Dizia para os indígenas de outros lugares que os “brancos” haviam tomado suas terras. Ocorre que, com o fato de terem sidos expulsos de suas terras, a comunidade Kaingang foi dispersada. Destruída, muitos/as se casaram com não indígenas, resultando em indígenas mestiços. A maioria já não falava a língua materna, situação que facilitou à Funai o convencimento dos parentes de outras comunidades. Foi com essa artimanha que conseguiu, em 1986, jogar os Kaingang do PR, SC e RS contra a comunidade do Toldo Chimbangue (Chapecó-SC). Promoveu, financiando, a invasão armada e a expulsão de suas mais combativas lideranças com suas respectivas famílias. As famílias foram despejadas e acolhidas por Dom José Gomes, no Seminário Diocesano de Chapecó. Uma das famílias, entre muitas que tiveram seus membros baleados, foi despejada na sede do Cimi Regional Sul em Xanxerê-SC. Minha família morava neste local.

Grande e histórico, em 1987 foi o movimento Constituinte. Em todo o país conseguiram-se o engajamento e a articulação dos povos indígenas e seus aliados, na elaboração de propostas, apresentação, esclarecimento, sensibilização dos deputados constituintes. Os indígenas com seus trajes, cocares, adornos e rituais, ocupando com altivez os espaços no Congresso, em Brasília. Finalmente, a aprovação dos artigos 231 e 231 da CF de 1988 reconhecendo aos povos indígenas sua organização social, costumes, línguas, crenças e tradições, e os direitos originários sobre as suas terras. Deixam de ser tutelados e seus direitos como povos originários devem ser respeitados e garantidos. Pode-se afirmar o Brasil como um país pluriétnico.
═══
EXERCÍCIO CURTO |
Segundo o trecho sobre os Kaingang, quem acolheu as famílias despejadas e em que lugar? Responda, por favor, em uma frase. A listagem não tem nenhuma relação com esta atividade.

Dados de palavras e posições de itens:
═══
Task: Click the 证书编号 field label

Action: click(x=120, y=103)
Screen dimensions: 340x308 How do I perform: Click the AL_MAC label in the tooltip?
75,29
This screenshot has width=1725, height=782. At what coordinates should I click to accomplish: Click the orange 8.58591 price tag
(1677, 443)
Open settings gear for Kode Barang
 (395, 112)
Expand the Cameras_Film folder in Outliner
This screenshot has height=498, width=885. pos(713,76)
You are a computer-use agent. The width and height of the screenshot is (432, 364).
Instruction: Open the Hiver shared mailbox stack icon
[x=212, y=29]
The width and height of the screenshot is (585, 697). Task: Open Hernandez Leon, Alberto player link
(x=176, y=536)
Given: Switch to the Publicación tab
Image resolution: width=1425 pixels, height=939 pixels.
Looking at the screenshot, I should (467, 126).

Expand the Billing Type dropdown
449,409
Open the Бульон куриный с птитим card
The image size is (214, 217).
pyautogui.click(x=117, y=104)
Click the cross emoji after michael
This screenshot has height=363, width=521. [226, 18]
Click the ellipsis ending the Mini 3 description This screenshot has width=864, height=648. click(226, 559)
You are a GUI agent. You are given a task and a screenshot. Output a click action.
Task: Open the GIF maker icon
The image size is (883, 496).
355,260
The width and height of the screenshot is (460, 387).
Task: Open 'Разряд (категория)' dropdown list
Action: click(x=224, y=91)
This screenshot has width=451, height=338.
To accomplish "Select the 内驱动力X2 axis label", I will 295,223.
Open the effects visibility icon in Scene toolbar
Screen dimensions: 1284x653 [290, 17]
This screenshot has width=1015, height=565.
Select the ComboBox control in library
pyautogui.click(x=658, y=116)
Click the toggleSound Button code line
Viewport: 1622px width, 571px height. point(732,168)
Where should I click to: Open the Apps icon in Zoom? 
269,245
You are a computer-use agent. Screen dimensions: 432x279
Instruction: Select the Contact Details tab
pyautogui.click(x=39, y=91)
═══
RESULTADO CORRETO |
As famílias foram acolhidas por Dom José Gomes, no Seminário Diocesano de Chapecó.